THIS JUST IN FROM CATERPICKLES CENTRAL:
This morning at approximately 7:32 a.m., we discovered a question about dinosaurs and other ancient beasties that The Four-Year-Old both doesn’t know the answer to and doesn’t much care about.
While steeping her second cup of tea, Mommyo wondered (out loud, because her conversational filters weren’t yet online):
“What do you call a group of pterosaurs, anyway?”
Daddyo, who had downed his second cup of coffee some time before so had both synapses and conversational filters fully functional, replied, “Aren’t they called herds?”
Mommyo: “Sauropods are, but what about pterosaurs? Wouldn’t they be called flocks, like birds?”
Daddyo: “Or a wing. A wing of pterodactyls.”
Mommyo: “Ooh, that’s nice. What do you think, <The Four-Year-Old>?”
The Four-Year-Old just shrugs.
Daddyo, stunned: “Don’t you know?”
The Four-Year-Old shakes her head.
Daddyo: “Don’t you want to know?”
The Four-Year-Old: “Can I have more bacon?”
Mommyo, sniffing her oversteeped tea and wondering whether she should have gone for coffee instead: “Well, I was going to put it on Caterpickles, but I guess it’s not really that interesting.”
The Four-Year-Old, placing her hand very gently on her mother’s shoulder: “It’s ok, Mommyo, you can ask Caterpickles… if you really want to.”
So of course I did.
As far as I can tell, paleontologists put all of their energy into naming individual species and absolutely none into creating collective nouns for them.
If they use collective nouns at all, they use herds for sauropods and other vegetarian dinosaurs, packs for velociraptors and other group-hunting carnivores, flocks for flying reptiles, and one presumes, schools for whatever marine animals bothered to collect themselves into groups.

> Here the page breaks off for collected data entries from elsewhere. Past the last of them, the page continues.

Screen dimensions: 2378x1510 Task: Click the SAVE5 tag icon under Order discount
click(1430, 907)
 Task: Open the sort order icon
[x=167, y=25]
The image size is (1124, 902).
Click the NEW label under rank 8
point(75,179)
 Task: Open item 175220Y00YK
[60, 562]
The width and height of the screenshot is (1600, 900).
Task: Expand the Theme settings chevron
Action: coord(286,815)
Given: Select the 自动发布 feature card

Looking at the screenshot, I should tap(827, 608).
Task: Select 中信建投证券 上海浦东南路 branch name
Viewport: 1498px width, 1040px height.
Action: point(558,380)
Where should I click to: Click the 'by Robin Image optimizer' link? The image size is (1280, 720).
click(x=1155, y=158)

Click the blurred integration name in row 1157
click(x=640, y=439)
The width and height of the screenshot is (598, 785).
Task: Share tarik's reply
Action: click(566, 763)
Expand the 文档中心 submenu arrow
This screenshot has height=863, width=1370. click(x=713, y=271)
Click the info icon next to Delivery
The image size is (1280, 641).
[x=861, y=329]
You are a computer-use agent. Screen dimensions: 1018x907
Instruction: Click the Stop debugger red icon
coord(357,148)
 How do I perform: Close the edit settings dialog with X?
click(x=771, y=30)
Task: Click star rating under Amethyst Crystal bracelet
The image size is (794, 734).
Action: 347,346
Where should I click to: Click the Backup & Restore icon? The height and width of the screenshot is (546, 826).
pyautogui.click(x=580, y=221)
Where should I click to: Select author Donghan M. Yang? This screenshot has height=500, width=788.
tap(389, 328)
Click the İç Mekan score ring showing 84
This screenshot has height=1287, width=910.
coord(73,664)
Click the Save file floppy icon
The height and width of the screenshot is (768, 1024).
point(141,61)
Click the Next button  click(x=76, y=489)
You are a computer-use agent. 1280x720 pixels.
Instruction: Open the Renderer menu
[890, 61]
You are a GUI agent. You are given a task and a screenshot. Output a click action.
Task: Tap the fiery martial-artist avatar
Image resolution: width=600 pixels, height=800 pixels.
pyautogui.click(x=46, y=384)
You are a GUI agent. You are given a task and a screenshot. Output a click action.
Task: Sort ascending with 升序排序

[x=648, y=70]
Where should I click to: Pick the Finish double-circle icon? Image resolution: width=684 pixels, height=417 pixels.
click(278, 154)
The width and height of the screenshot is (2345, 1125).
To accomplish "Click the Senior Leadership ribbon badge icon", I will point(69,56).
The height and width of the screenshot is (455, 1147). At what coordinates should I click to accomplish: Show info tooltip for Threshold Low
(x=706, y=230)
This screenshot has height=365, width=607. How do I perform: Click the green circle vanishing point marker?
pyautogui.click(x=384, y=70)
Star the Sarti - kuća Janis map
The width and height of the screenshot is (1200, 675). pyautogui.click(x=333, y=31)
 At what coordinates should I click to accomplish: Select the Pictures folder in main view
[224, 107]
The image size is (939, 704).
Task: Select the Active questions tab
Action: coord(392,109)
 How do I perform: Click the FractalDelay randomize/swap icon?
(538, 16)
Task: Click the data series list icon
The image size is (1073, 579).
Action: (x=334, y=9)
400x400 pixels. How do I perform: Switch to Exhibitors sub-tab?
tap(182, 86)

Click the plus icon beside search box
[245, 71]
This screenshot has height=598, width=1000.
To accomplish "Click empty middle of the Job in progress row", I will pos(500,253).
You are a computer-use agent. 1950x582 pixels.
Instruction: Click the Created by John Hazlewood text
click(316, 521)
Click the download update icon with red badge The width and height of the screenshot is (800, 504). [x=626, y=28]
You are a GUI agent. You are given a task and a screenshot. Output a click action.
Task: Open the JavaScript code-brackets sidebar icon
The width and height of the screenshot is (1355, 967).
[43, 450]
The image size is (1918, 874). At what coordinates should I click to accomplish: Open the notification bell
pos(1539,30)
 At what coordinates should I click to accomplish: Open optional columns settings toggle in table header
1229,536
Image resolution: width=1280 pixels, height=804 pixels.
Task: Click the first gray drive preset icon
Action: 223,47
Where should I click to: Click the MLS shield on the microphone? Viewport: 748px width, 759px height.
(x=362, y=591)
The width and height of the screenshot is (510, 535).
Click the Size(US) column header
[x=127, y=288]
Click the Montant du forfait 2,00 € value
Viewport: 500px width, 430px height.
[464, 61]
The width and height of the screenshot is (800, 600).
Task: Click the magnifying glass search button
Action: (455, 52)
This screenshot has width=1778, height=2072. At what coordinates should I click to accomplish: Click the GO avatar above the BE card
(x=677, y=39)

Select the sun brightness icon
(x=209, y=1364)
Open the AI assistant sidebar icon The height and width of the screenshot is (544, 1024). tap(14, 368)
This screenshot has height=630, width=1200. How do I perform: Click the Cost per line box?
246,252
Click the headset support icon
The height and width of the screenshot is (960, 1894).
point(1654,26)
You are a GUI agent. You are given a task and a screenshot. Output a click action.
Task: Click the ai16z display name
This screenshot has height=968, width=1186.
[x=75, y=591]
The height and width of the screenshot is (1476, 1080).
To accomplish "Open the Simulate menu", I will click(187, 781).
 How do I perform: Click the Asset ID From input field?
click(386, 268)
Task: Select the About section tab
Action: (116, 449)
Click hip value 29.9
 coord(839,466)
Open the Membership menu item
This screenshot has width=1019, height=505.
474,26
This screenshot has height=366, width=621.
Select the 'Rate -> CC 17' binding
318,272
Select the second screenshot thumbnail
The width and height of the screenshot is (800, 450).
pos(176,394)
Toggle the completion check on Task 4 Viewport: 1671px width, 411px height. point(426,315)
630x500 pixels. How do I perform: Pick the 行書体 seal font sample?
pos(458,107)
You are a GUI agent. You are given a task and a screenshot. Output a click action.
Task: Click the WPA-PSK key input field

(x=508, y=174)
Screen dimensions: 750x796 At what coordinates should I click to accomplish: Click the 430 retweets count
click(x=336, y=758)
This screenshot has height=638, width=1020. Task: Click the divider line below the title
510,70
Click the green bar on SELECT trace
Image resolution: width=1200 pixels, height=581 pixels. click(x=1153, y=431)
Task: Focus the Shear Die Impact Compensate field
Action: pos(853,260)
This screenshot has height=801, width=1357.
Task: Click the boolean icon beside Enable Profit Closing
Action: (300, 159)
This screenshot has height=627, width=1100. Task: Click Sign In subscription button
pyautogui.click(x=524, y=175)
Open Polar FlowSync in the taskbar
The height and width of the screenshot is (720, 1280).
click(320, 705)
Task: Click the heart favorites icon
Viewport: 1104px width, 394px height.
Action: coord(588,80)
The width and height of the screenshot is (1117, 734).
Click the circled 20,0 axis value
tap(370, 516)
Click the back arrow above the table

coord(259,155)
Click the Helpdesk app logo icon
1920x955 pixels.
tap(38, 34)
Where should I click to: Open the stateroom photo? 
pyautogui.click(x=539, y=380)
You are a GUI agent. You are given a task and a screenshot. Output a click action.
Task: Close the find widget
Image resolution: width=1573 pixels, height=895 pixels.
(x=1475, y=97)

I am so depressed by this utter failure to propose anything vaguely interesting — an ambush of Velociraptors or a thunder of Brontosaurs, anyone? — I am going to treat myself to another cup of sugar — I mean tea.
On the bright side, since paleontologists as a group apparently don’t care about this question either, The Four-Year-Old still has a bright future in dinosaur hunting.